### What the task asks:
Count how many lines in the listing below contain the string "dropdown" with matching case, and give only that number.

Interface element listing
## begin
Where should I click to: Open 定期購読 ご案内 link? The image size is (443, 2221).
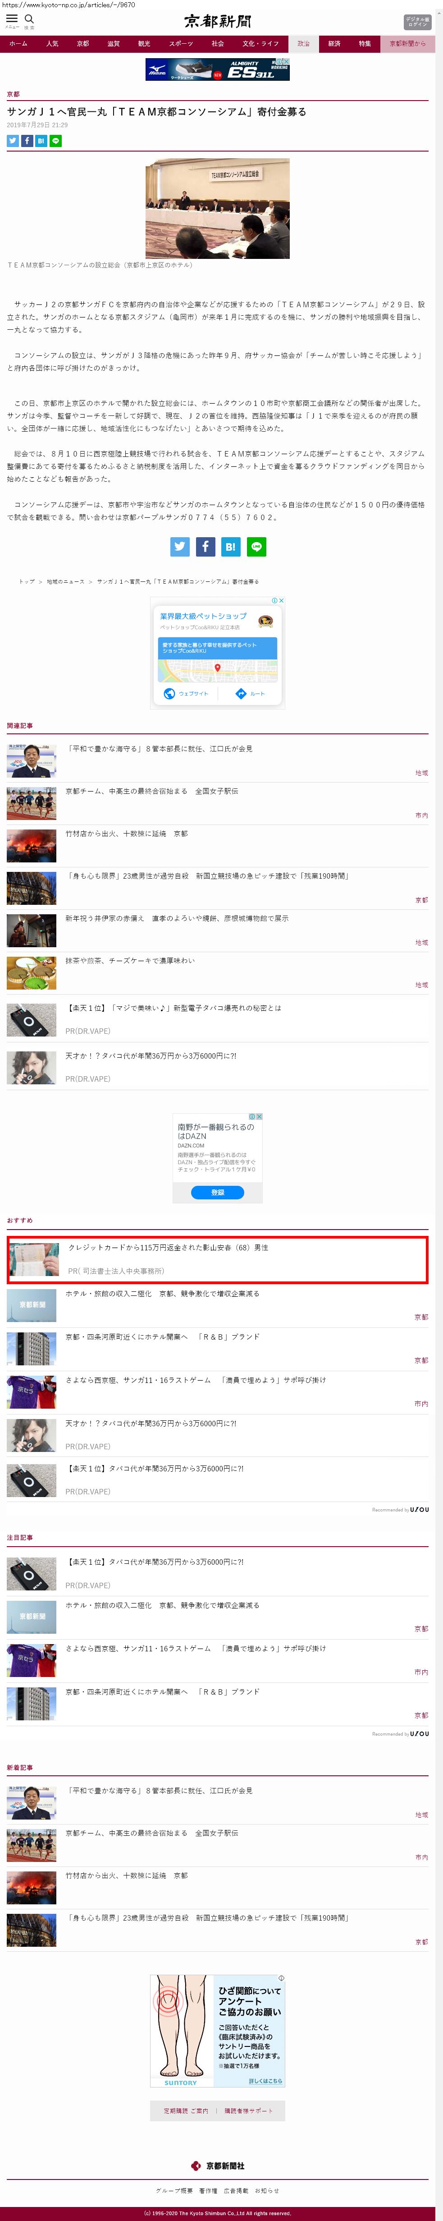(x=185, y=2111)
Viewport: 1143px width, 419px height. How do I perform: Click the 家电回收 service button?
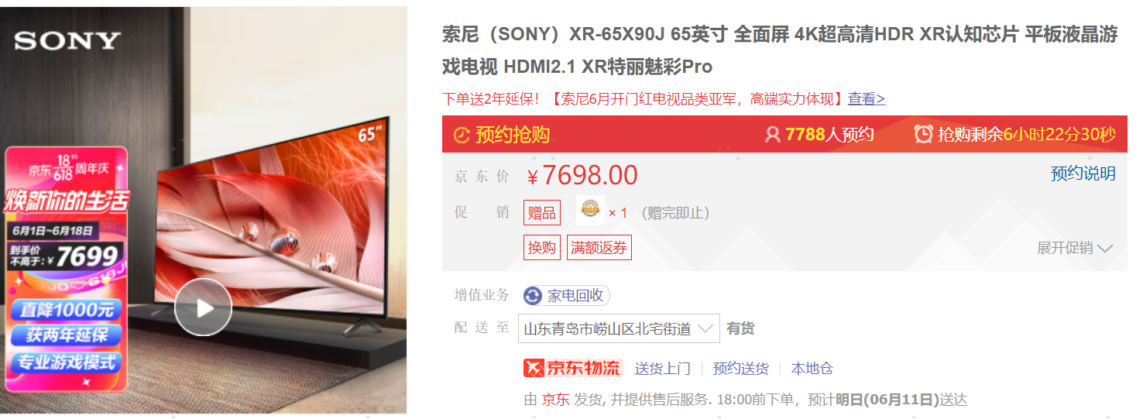567,296
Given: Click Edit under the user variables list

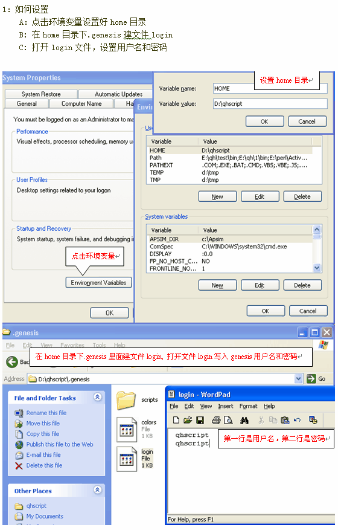Looking at the screenshot, I should (260, 196).

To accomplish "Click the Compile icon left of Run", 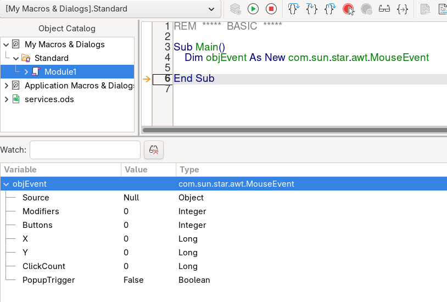I will tap(235, 9).
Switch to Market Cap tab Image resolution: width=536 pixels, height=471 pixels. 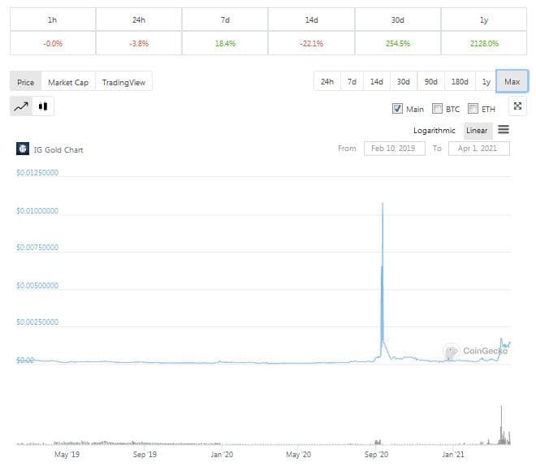68,82
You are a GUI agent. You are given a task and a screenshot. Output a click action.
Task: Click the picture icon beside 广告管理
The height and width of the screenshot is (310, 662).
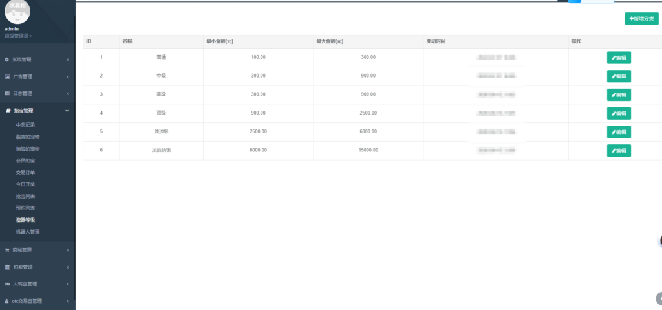pyautogui.click(x=7, y=76)
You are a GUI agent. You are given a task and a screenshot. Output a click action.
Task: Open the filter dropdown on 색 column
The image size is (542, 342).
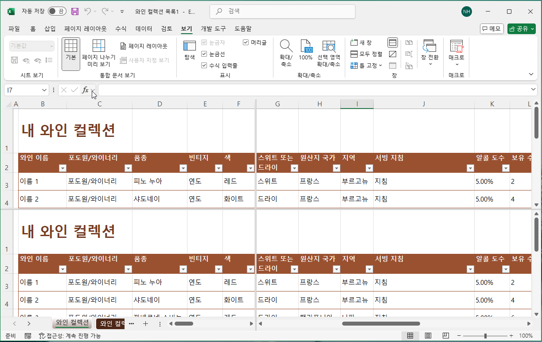click(250, 168)
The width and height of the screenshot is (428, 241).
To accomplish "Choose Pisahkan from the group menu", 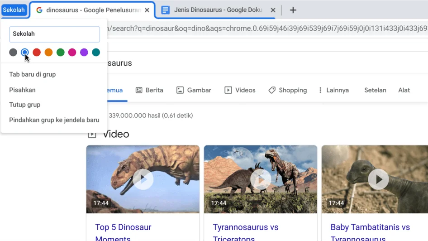I will (23, 90).

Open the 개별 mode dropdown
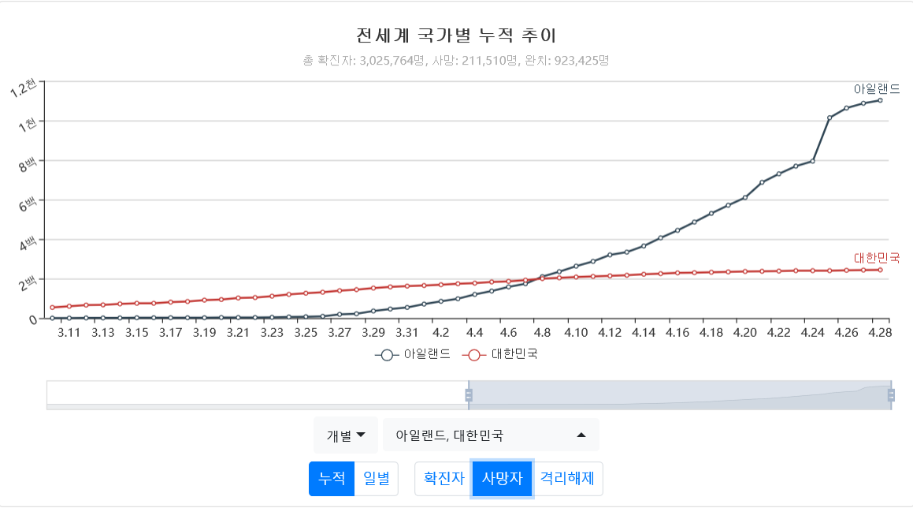coord(346,435)
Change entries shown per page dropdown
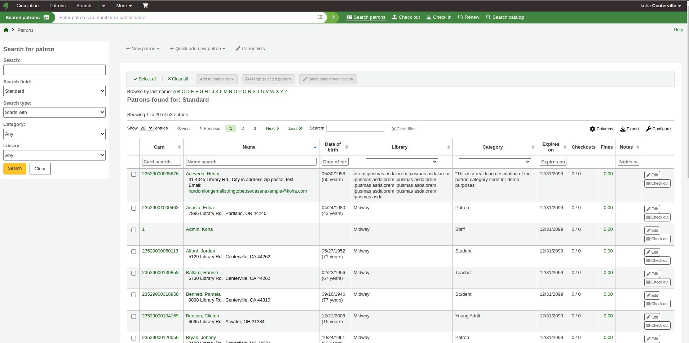689x343 pixels. click(146, 128)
## end
### Right answer:
3